What is needed:
Extract from the entries below, exactly as given, only the lines from the line containing "ОБРАЗОВАНИЕ (89, 984)" to the line containing "Bootstrap (49, 2398)", both lines included.

Given records:

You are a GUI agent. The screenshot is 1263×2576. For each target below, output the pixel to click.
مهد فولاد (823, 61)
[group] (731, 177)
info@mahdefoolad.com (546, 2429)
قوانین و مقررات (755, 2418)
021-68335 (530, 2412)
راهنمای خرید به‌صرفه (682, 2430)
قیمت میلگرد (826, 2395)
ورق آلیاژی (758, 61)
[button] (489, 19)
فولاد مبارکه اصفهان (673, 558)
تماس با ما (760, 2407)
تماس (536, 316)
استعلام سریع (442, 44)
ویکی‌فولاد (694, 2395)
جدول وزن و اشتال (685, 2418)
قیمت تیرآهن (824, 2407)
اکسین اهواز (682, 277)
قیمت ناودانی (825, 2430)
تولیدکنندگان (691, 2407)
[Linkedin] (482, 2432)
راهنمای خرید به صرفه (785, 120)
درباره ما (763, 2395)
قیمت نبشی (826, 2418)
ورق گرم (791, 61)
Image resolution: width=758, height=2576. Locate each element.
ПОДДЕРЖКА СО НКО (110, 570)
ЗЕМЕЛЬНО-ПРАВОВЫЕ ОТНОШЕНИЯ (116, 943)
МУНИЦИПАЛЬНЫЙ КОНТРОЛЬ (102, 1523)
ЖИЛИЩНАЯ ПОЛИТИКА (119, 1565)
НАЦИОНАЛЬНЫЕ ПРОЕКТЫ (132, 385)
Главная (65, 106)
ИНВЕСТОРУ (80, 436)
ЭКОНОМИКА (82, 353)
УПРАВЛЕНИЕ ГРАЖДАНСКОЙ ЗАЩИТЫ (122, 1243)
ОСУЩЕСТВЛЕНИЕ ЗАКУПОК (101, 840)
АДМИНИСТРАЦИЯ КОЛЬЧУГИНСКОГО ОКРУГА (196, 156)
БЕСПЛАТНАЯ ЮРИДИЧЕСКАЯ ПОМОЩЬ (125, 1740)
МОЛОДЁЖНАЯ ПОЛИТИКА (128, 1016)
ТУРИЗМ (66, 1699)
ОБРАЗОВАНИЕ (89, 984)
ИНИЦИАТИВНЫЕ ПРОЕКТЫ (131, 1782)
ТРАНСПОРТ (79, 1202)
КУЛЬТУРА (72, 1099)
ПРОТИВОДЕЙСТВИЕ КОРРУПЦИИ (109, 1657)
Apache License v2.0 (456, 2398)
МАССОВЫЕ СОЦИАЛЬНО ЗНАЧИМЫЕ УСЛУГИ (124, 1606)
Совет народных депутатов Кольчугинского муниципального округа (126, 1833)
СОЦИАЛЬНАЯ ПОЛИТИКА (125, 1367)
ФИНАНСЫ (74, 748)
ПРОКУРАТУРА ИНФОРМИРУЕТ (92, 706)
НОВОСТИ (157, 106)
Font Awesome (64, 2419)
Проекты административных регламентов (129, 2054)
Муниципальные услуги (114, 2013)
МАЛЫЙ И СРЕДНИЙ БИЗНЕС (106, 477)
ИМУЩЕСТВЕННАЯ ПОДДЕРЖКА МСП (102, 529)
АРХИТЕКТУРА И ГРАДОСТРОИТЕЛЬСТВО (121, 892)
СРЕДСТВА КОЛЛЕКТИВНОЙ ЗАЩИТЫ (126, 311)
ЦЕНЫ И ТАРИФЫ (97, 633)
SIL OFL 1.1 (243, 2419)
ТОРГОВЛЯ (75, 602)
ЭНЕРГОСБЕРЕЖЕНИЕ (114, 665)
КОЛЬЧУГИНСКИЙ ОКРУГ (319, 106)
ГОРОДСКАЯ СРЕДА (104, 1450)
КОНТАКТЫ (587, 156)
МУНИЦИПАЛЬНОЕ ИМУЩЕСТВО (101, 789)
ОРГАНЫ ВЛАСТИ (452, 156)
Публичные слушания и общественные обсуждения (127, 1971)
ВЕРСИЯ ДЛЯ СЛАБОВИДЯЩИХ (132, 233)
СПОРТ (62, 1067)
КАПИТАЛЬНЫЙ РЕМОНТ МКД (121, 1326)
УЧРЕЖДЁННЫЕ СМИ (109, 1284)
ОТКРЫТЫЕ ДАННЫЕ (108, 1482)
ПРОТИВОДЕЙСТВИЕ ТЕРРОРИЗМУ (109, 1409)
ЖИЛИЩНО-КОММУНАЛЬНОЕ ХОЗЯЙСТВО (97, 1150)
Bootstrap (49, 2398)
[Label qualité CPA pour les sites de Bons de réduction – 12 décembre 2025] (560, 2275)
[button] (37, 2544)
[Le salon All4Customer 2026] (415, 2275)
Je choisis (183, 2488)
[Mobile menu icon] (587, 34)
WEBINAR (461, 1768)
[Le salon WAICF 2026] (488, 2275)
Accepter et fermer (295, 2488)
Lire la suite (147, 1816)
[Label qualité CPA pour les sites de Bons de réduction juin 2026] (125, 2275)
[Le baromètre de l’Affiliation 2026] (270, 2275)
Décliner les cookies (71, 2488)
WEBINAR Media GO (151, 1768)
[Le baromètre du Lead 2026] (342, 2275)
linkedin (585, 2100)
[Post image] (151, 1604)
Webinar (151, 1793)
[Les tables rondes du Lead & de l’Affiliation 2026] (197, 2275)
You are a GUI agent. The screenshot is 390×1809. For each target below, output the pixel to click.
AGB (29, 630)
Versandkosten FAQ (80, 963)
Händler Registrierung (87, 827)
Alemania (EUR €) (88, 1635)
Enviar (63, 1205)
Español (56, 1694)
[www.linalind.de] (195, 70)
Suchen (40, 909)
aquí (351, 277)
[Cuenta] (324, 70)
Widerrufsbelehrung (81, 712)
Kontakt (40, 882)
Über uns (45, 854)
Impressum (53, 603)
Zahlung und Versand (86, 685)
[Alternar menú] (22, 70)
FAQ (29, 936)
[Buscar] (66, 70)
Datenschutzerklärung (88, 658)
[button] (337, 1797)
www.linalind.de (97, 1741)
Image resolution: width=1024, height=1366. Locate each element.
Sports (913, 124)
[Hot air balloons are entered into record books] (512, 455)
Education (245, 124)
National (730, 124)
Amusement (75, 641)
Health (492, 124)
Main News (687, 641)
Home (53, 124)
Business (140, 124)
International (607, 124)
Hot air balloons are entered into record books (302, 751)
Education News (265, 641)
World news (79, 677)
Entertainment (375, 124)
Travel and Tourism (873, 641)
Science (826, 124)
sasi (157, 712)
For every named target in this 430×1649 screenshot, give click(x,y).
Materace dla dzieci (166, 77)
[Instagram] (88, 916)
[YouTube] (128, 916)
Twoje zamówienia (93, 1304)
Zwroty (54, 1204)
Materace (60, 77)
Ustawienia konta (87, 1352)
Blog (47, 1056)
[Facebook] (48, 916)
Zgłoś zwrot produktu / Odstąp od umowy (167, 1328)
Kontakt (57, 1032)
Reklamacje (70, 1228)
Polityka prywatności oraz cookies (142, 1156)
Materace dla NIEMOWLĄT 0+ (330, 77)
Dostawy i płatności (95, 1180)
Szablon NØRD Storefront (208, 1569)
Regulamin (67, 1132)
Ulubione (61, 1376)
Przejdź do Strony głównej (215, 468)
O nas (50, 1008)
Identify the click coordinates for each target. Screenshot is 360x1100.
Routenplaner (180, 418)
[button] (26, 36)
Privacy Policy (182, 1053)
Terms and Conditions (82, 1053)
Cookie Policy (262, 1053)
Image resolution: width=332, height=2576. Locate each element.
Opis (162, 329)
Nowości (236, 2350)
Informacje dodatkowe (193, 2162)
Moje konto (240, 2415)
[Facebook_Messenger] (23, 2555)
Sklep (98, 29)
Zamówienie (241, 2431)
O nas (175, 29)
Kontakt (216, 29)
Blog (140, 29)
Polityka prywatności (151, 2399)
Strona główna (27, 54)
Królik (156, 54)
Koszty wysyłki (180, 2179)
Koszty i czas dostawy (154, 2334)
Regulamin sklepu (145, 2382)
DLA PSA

Response area:
ОБРАЗОВАНИЕ (89, 984)
ИНИЦИАТИВНЫЕ ПРОЕКТЫ (131, 1782)
ТРАНСПОРТ (79, 1202)
КУЛЬТУРА (72, 1099)
ПРОТИВОДЕЙСТВИЕ КОРРУПЦИИ (109, 1657)
Apache License v2.0 (456, 2398)
МАССОВЫЕ СОЦИАЛЬНО ЗНАЧИМЫЕ УСЛУГИ (124, 1606)
Совет народных депутатов Кольчугинского муниципального округа (126, 1833)
СОЦИАЛЬНАЯ ПОЛИТИКА (125, 1367)
ФИНАНСЫ (74, 748)
ПРОКУРАТУРА ИНФОРМИРУЕТ (92, 706)
НОВОСТИ (157, 106)
Font Awesome (64, 2419)
Проекты административных регламентов (129, 2054)
Муниципальные услуги (114, 2013)
МАЛЫЙ И СРЕДНИЙ БИЗНЕС (106, 477)
ИМУЩЕСТВЕННАЯ ПОДДЕРЖКА МСП (102, 529)
АРХИТЕКТУРА И ГРАДОСТРОИТЕЛЬСТВО (121, 892)
СРЕДСТВА КОЛЛЕКТИВНОЙ ЗАЩИТЫ (126, 311)
ЦЕНЫ И ТАРИФЫ (97, 633)
SIL OFL 1.1 (243, 2419)
ТОРГОВЛЯ (75, 602)
ЭНЕРГОСБЕРЕЖЕНИЕ (114, 665)
КОЛЬЧУГИНСКИЙ ОКРУГ (319, 106)
ГОРОДСКАЯ СРЕДА (104, 1450)
КОНТАКТЫ (587, 156)
МУНИЦИПАЛЬНОЕ ИМУЩЕСТВО (101, 789)
ОРГАНЫ ВЛАСТИ (452, 156)
Публичные слушания и общественные обсуждения (127, 1971)
ВЕРСИЯ ДЛЯ СЛАБОВИДЯЩИХ (132, 233)
СПОРТ (62, 1067)
КАПИТАЛЬНЫЙ РЕМОНТ МКД (121, 1326)
УЧРЕЖДЁННЫЕ СМИ (109, 1284)
ОТКРЫТЫЕ ДАННЫЕ (108, 1482)
ПРОТИВОДЕЙСТВИЕ ТЕРРОРИЗМУ (109, 1409)
ЖИЛИЩНО-КОММУНАЛЬНОЕ ХОЗЯЙСТВО (97, 1150)
Bootstrap (49, 2398)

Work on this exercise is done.